▶ Collected data entries:
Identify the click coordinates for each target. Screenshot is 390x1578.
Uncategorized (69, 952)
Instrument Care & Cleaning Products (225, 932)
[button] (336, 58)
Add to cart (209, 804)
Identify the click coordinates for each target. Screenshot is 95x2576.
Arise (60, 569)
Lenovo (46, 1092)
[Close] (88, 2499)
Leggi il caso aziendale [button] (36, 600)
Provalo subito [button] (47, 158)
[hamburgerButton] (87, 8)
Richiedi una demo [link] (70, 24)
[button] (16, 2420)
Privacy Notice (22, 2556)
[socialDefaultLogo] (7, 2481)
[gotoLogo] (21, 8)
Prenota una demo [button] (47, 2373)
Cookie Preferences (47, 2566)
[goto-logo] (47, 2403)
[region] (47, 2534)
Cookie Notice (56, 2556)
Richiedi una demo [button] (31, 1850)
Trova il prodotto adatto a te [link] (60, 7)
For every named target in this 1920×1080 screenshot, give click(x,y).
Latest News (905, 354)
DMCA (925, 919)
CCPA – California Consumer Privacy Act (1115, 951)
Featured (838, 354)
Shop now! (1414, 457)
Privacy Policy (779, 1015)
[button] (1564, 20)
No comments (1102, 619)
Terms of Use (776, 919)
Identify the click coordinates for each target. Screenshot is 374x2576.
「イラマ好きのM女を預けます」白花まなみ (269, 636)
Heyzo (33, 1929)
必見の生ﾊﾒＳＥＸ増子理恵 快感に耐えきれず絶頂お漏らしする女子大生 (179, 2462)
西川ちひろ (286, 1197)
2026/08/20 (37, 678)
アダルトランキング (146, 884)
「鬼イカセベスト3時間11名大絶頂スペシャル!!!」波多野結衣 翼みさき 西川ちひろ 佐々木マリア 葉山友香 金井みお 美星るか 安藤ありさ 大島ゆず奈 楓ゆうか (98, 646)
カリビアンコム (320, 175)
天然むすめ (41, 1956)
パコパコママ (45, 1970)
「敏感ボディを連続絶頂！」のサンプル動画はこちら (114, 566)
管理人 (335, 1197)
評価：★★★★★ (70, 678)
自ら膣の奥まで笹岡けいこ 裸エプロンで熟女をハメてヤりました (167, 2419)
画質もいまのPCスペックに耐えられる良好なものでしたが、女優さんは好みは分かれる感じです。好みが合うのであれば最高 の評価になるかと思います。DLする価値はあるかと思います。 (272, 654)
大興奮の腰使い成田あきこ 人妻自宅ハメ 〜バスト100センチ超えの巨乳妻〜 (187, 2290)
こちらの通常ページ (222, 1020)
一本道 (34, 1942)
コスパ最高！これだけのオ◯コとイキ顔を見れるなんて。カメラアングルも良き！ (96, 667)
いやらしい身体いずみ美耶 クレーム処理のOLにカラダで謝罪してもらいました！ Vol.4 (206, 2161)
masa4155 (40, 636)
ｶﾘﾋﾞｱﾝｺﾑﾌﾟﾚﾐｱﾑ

▶ THE TASK: Once the line with "2026/08/20 (37, 678)" is located in the data above, repeat it and every later line through the end, exactly.

▶ WRITTEN SOLUTION:
2026/08/20 (37, 678)
アダルトランキング (146, 884)
「鬼イカセベスト3時間11名大絶頂スペシャル!!!」波多野結衣 翼みさき 西川ちひろ 佐々木マリア 葉山友香 金井みお 美星るか 安藤ありさ 大島ゆず奈 楓ゆうか (98, 646)
カリビアンコム (320, 175)
天然むすめ (41, 1956)
パコパコママ (45, 1970)
「敏感ボディを連続絶頂！」のサンプル動画はこちら (114, 566)
管理人 (335, 1197)
評価：★★★★★ (70, 678)
自ら膣の奥まで笹岡けいこ 裸エプロンで熟女をハメてヤりました (167, 2419)
画質もいまのPCスペックに耐えられる良好なものでしたが、女優さんは好みは分かれる感じです。好みが合うのであれば最高 の評価になるかと思います。DLする価値はあるかと思います。 (272, 654)
大興奮の腰使い成田あきこ 人妻自宅ハメ 〜バスト100センチ超えの巨乳妻〜 (187, 2290)
こちらの通常ページ (222, 1020)
一本道 (34, 1942)
コスパ最高！これだけのオ◯コとイキ顔を見れるなんて。カメラアングルも良き！ (96, 667)
いやらしい身体いずみ美耶 クレーム処理のOLにカラダで謝罪してもらいました！ Vol.4 (206, 2161)
masa4155 (40, 636)
ｶﾘﾋﾞｱﾝｺﾑﾌﾟﾚﾐｱﾑ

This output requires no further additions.